Par Zahra – Le 4 avril 2025 – Source The Mazaj

Il existe une sorte de violence qui ne mutile pas et ne défigure pas le corps de ses victimes mais qui défigure l’esprit ; Elle est calme, corrosive et générationnelle. Frantz Fanon, le psychiatre et théoricien anticolonial martiniquais, l’avait compris mieux que quiconque. Fanon est, à mon avis, le penseur le plus convaincant lorsqu’il s’agit de comprendre les retombées psychologiques du colonialisme. Il se situe de manière unique à l’intersection de la psychologie, de la politique, de la sociologie et de l’expérience vécue.

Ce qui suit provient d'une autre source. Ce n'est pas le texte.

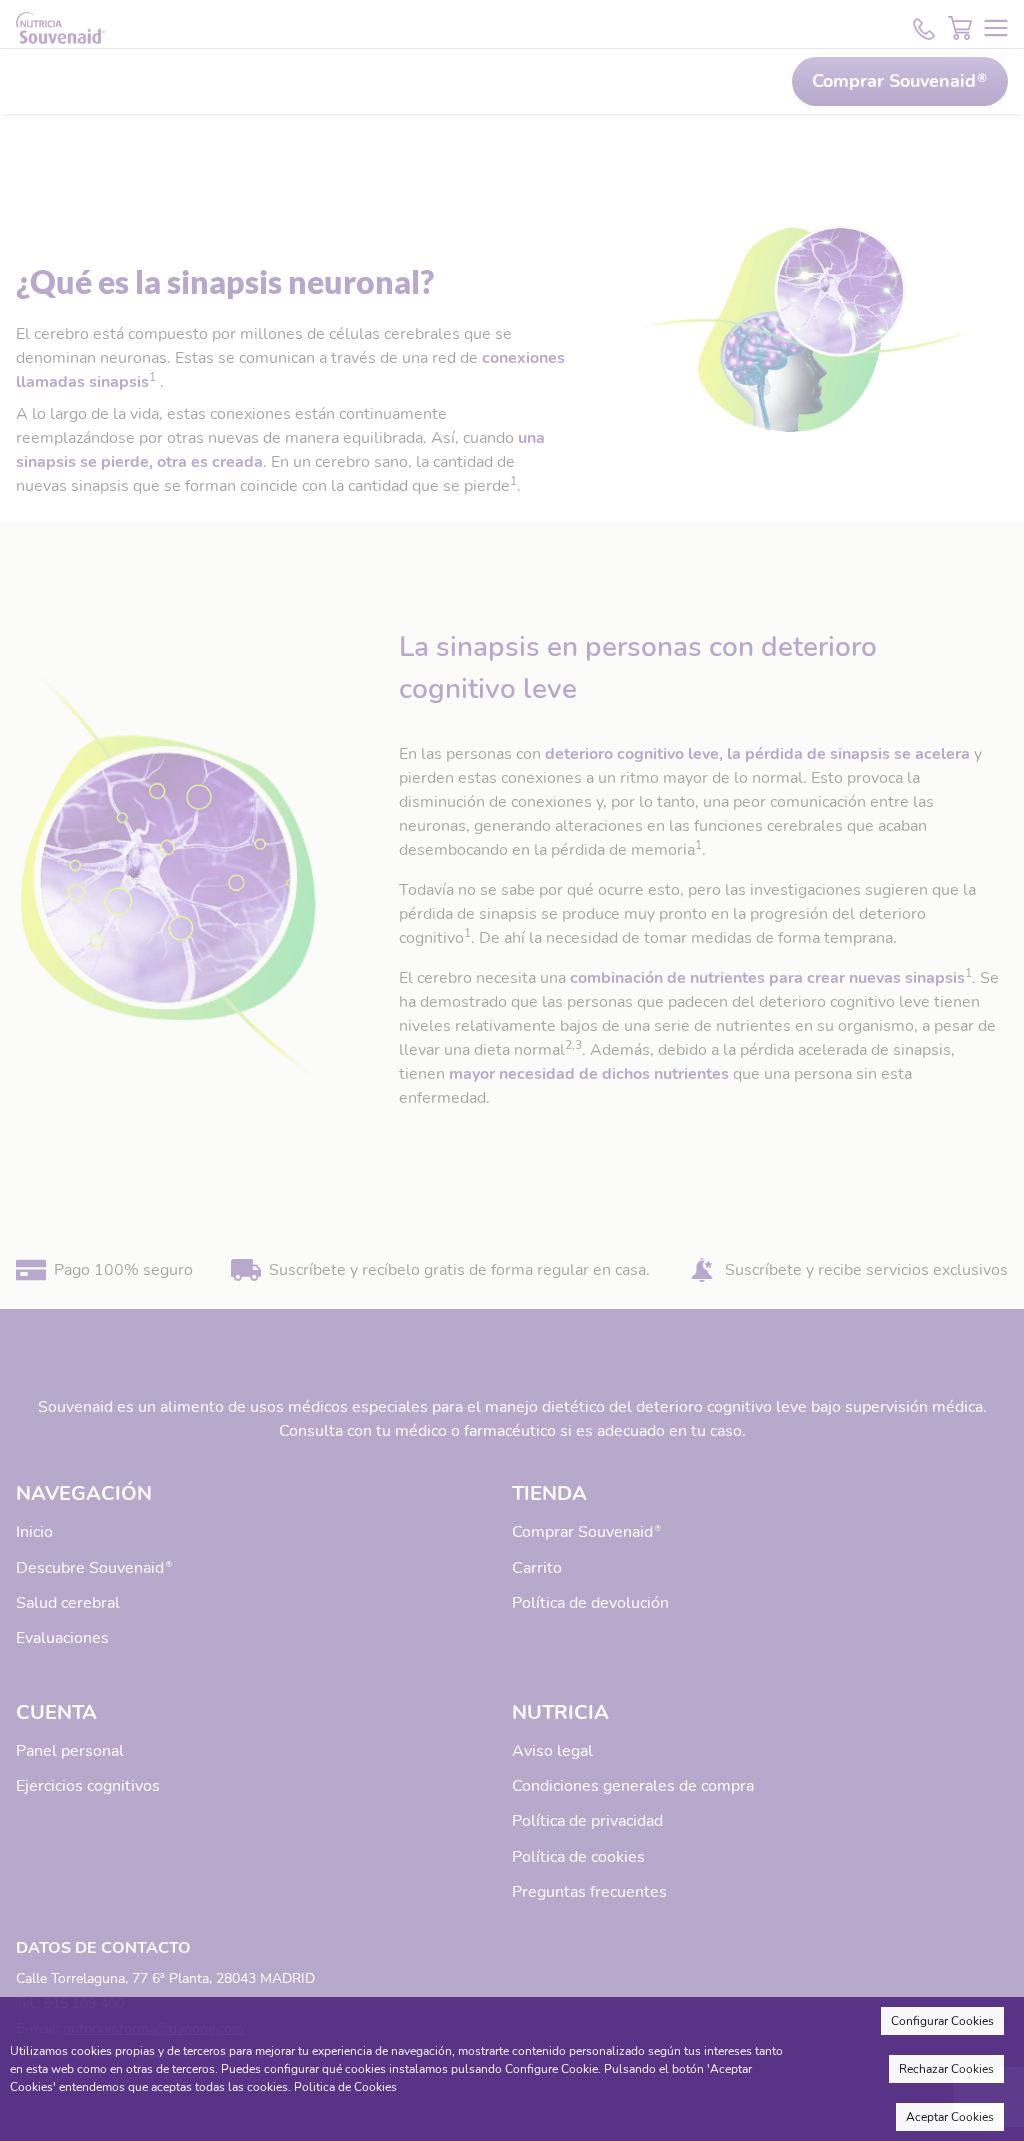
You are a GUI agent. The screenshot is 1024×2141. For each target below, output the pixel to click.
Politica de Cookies (345, 2087)
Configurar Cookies (942, 2021)
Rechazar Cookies (946, 2069)
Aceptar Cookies (950, 2117)
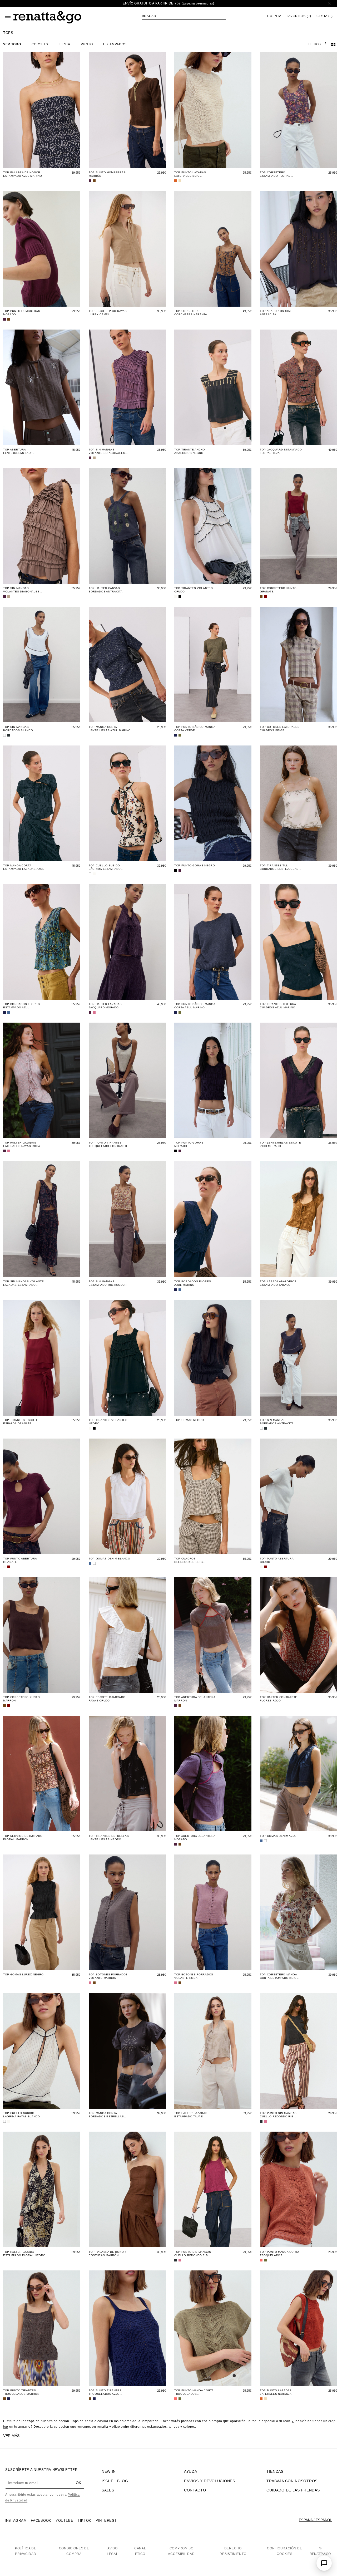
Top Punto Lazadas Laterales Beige (190, 174)
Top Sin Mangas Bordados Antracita (277, 1422)
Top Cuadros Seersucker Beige (189, 1560)
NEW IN (109, 2471)
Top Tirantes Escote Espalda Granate (20, 1422)
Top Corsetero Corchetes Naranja (190, 313)
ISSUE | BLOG (115, 2481)
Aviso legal (112, 2551)
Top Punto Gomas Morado (189, 1144)
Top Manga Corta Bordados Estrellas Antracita (106, 2115)
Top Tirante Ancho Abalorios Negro (189, 451)
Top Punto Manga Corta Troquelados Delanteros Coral (279, 2253)
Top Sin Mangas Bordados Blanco (18, 728)
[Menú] (8, 16)
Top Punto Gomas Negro (194, 865)
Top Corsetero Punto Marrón (21, 1699)
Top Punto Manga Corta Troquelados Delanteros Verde (194, 2392)
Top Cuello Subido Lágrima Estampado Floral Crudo (105, 867)
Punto (87, 44)
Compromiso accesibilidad (181, 2551)
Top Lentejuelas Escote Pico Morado (280, 1144)
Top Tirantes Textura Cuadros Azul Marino (278, 1006)
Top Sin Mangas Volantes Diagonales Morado (107, 451)
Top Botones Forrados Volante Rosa (193, 1976)
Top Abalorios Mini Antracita (275, 313)
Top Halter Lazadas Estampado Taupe (190, 2115)
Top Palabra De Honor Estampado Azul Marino (22, 174)
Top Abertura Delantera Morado (194, 1837)
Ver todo (12, 44)
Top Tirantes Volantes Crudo (193, 590)
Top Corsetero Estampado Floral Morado (275, 174)
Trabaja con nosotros (292, 2481)
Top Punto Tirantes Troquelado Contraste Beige (108, 1144)
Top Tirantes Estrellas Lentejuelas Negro (109, 1837)
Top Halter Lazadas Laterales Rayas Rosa (21, 1144)
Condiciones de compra (74, 2551)
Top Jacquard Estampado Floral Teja (281, 451)
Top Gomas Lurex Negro (23, 1974)
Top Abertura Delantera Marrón (194, 1699)
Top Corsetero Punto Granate (278, 590)
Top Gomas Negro (189, 1420)
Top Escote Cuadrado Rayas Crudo (107, 1699)
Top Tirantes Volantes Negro (108, 1422)
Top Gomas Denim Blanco (109, 1558)
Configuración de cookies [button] (284, 2551)
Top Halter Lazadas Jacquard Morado (105, 1006)
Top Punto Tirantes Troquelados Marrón (21, 2392)
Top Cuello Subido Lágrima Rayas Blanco (21, 2115)
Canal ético (140, 2551)
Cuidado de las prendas (293, 2490)
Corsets (40, 44)
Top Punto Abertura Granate (20, 1560)
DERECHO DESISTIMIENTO (233, 2551)
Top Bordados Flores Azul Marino (192, 1283)
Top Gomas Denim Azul (278, 1835)
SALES (108, 2490)
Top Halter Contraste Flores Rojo (278, 1699)
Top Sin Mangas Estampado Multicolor (108, 1283)
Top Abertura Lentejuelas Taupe (19, 451)
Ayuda (190, 2471)
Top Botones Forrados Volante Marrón (108, 1976)
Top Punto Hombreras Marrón (107, 174)
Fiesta (64, 44)
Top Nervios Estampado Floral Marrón (23, 1837)
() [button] (299, 16)
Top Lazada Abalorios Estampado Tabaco (278, 1283)
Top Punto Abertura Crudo (277, 1560)
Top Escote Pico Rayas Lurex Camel (108, 313)
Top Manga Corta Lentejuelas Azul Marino (110, 728)
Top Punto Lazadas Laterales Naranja (276, 2392)
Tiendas (275, 2471)
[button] (184, 16)
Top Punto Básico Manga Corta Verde (194, 728)
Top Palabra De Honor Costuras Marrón (107, 2253)
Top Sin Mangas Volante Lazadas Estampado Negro (23, 1283)
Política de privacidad (25, 2551)
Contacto (195, 2490)
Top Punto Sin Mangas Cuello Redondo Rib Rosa (192, 2253)
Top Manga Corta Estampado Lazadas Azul (23, 867)
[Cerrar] (329, 3)
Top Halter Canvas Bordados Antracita (106, 590)
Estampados (114, 44)
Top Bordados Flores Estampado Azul (21, 1006)
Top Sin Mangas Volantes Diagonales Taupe (21, 590)
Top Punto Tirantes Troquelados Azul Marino (105, 2392)
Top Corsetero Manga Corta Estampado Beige (279, 1976)
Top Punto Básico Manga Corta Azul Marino (194, 1006)
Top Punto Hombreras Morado (21, 313)
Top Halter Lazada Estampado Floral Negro (24, 2253)
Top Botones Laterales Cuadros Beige (280, 728)
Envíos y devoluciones (209, 2481)
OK (78, 2483)
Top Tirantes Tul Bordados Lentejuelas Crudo (279, 867)
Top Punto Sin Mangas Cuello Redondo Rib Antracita (278, 2115)
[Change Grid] (333, 44)
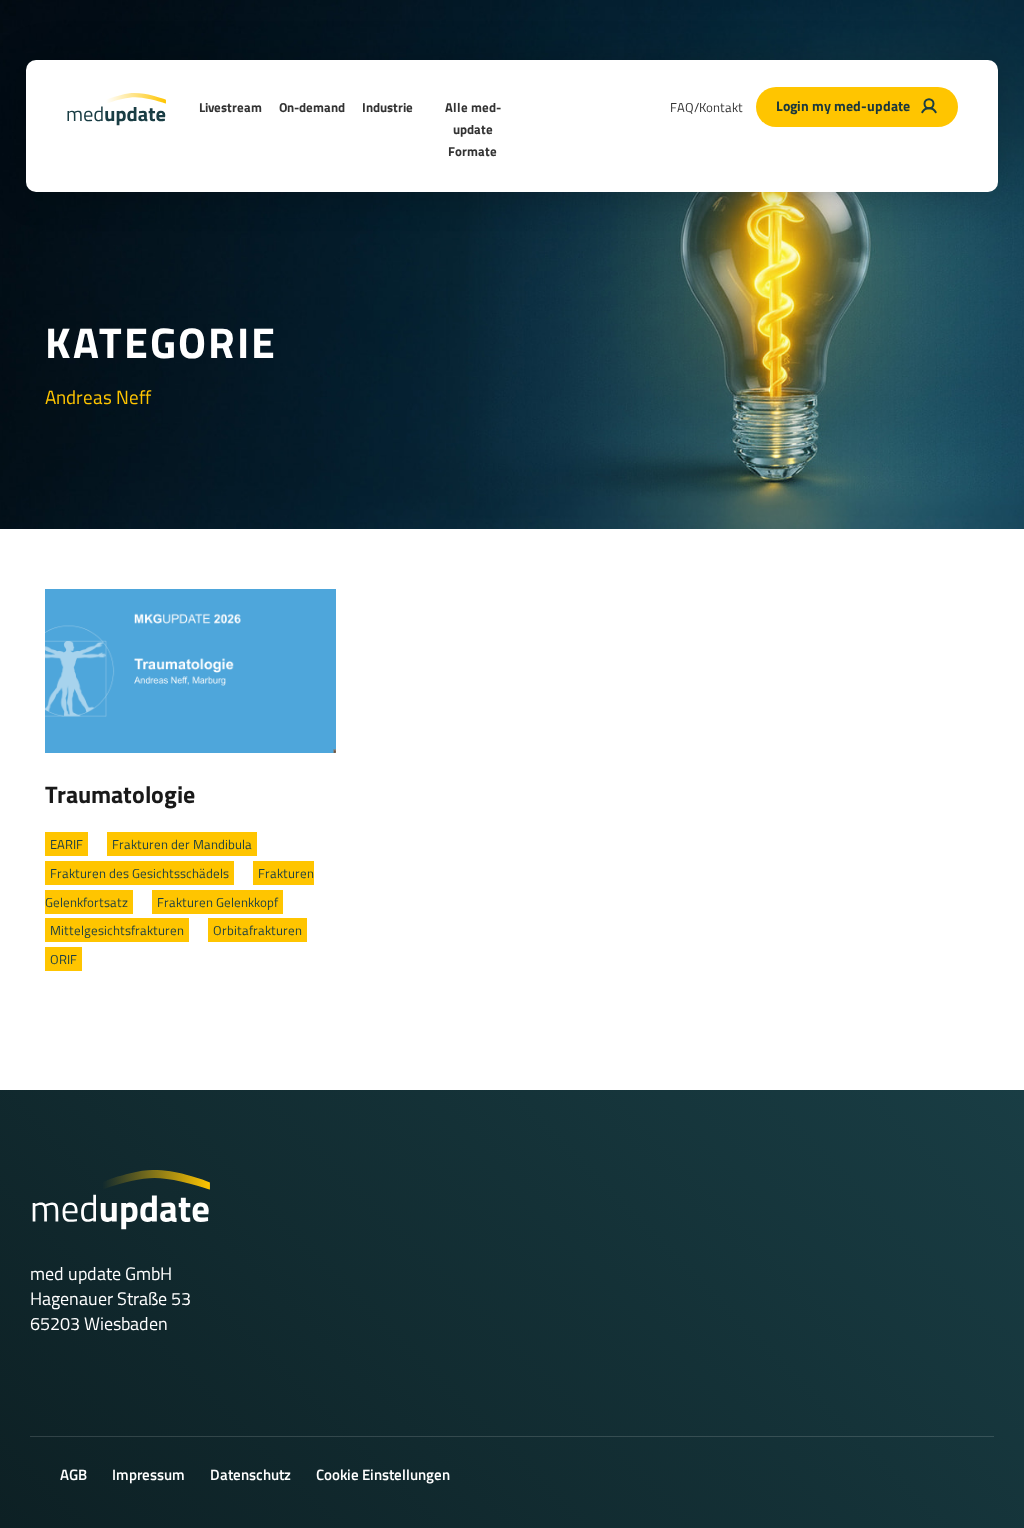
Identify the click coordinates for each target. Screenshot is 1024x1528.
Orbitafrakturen (257, 930)
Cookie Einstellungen (383, 1474)
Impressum (148, 1474)
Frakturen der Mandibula (182, 844)
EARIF (66, 844)
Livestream (230, 107)
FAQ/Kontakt (706, 107)
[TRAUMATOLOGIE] (190, 669)
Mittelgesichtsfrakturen (117, 930)
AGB (73, 1474)
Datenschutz (250, 1474)
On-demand (312, 107)
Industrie (387, 107)
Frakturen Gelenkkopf (217, 902)
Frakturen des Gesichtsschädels (139, 873)
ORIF (63, 959)
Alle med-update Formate (473, 129)
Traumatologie (120, 794)
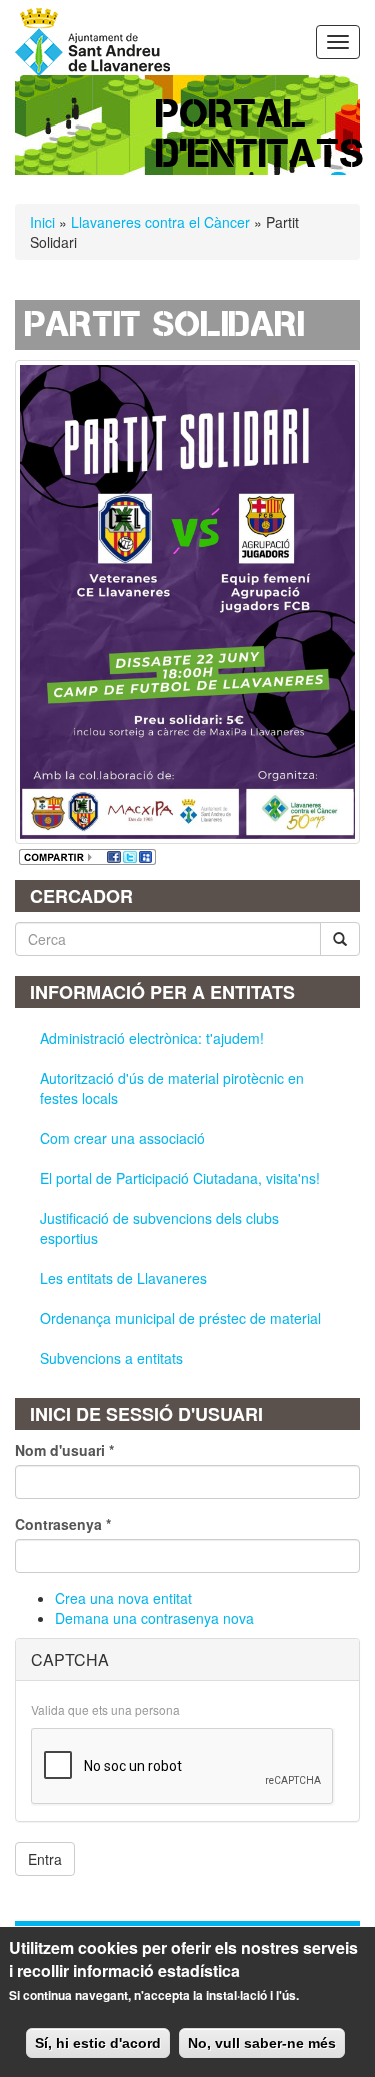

Lire Fanon n’est pas seulement un exercice intellectuel pour moi ; son écriture est profondément et intimement personnelle. En tant que chercheur et étudiant en psychologie, je reconnais les blessures psychiques qu’il décrit de manière si vivante et, en tant que membre de la diaspora irakienne, j’ai vu et entendu ces blessures de première main. Ils apparaissent dans les visages et les histoires des gens de ma propre communauté : les identités fracturées, la honte silencieuse, les efforts pour trouver une appartenance à des endroits auxquels on leur a systématiquement dit qu’ils n’appartenaient pas.

Les idées de Fanon résonnent si profondément parce qu’elles ne sont pas abstraites. Elles se reflètent fondamentalement à Gaza, au Liban et au Yémen aujourd’hui et sont psychologiquement évidents dans les récits qui se manifestent dans les salles de thérapie, les salles de classe et les mosquées.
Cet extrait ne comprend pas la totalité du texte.